Dans la vie d'Inès Laklalech, le destin a souvent bien fait les choses, probablement épaulé par son voisin le hasard. Car, déjà, la Casablancaise n'était pas forcément promise au golf. « Elle n'avait jamais entendu parler de golf. Mais à ses 10 ans, sa famille a emménagé à côté d'un parcours. Son père est allé essayer, elle était intriguée et elle l'a suivi », raconte son mari. Très vite, la petite balle blanche est devenue passion et la Marocaine talentueuse. À 12 ans, elle rentre dans l'équipe nationale et dispute les plus grandes compétitions : championnats panarabes, championnats d'Afrique et le Women's Amateurs Championship. Depuis son plus jeune âge donc, la golfeuse embrasse fièrement les couleurs de son pays. « Elle est très patriotique, le Maroc est très important pour elle. Il n'y a pas un tournoi où elle n'a pas le drapeau du Maroc dans son sac de golf. Au cas où », confie Ali Berdai. Un étendard que la joueuse de 24 ans a pu étrenner à Deauville pour fêter le premier titre d'une Marocaine - et plus largement d'une Arabe et d'une Maghrébine - sur le circuit européen.
Une pause de 3 ans
Mais avant que la jeune femme n'intègre le LET et en écrive l'histoire, la plume du hasard avait encore laissé couler de l'encre dans sa vie. Après son baccalauréat, Inès Laklalech part pour une année universitaire en sport-études à Wake Forrest (Caroline du Nord) avant de finir ses études de business à Londres. « Elle ne s'est pas vraiment adaptée au système américain. Il fallait faire trop de compromis, donc elle a arrêté le golf pendant trois ans », dévoile son caddy. En rentrant au Maroc, elle rencontre le directeur technique de la fédération de golf. Ensemble, ils vont taper des balles. « Comment ça se fait que t'as arrêté le golf ? Ce n'est pas possible, tu peux devenir une championne », s'étonne le fédéral. Dans la foulée, la Casablancaise dépoussière son sac, reprend ses clubs et retourne sur les practices. Et encore une fois, tout s'enchaîne très vite. Du premier coup, celle qui a débuté au Royal Golf d'Anfa obtient son accès pour le LET et manque de peu les cartes américaines. Cette année, elle retente de se qualifier pour le LPGA et disputera la deuxième étape mi-octobre à Venice (Floride).

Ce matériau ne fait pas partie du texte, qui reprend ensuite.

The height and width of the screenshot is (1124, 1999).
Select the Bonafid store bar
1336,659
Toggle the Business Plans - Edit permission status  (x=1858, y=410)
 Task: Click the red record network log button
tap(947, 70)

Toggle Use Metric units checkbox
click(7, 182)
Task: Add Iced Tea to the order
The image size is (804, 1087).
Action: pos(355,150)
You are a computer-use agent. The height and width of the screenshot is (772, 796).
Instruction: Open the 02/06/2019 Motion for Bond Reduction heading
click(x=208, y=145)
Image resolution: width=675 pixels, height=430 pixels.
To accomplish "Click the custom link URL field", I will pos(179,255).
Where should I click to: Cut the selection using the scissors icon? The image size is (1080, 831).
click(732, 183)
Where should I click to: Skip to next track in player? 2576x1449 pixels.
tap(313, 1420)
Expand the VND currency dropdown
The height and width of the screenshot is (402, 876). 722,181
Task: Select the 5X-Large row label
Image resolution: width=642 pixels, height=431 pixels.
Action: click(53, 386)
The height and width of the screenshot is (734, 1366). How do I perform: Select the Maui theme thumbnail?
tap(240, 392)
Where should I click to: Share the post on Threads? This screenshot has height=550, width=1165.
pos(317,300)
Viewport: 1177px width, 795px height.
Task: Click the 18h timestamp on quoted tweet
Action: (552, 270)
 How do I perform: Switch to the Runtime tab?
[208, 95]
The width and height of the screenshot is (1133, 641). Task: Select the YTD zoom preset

Une épreuve que la championne du Lacoste Ladies Open 2022 pourra aborder dans les meilleures conditions après une belle première année sur le LET. « Elle est rookie mais elle s'est fixé des objectifs assez ambitieux. Ces objectifs étaient d'intégrer le top 200 mondial, d'avoir au moins une victoire sur le LET et d'intégrer le LPGA. Là, elle est aux portes des 200 et elle tient sa victoire. Ça lui montre que même s'ils sont ambitieux, les objectifs sont atteignables. Ça lui donne un boost de confiance pour la suite. Et le fait de savoir que c'est possible, c'est déjà énorme », se satisfait Ali Berdai. De quoi s'imaginer sur les plus grandes scènes du monde. « Mon rêve, c'est de participer aux jeux Olympiques, d'emboîter le pas à Maha Haddioui qui était à Rio et à Tokyo », affiche la 14e joueuse à la Race to Costa del Sol. Travailleuse, appliquée et ambitieuse, la femme aux désormais cinq tops 10 sur le LET ne compte pas s'arrêter en si bon chemin. Inès Laklalech, la tête et le golf pour devenir une nouvelle tête couronnée au Maroc.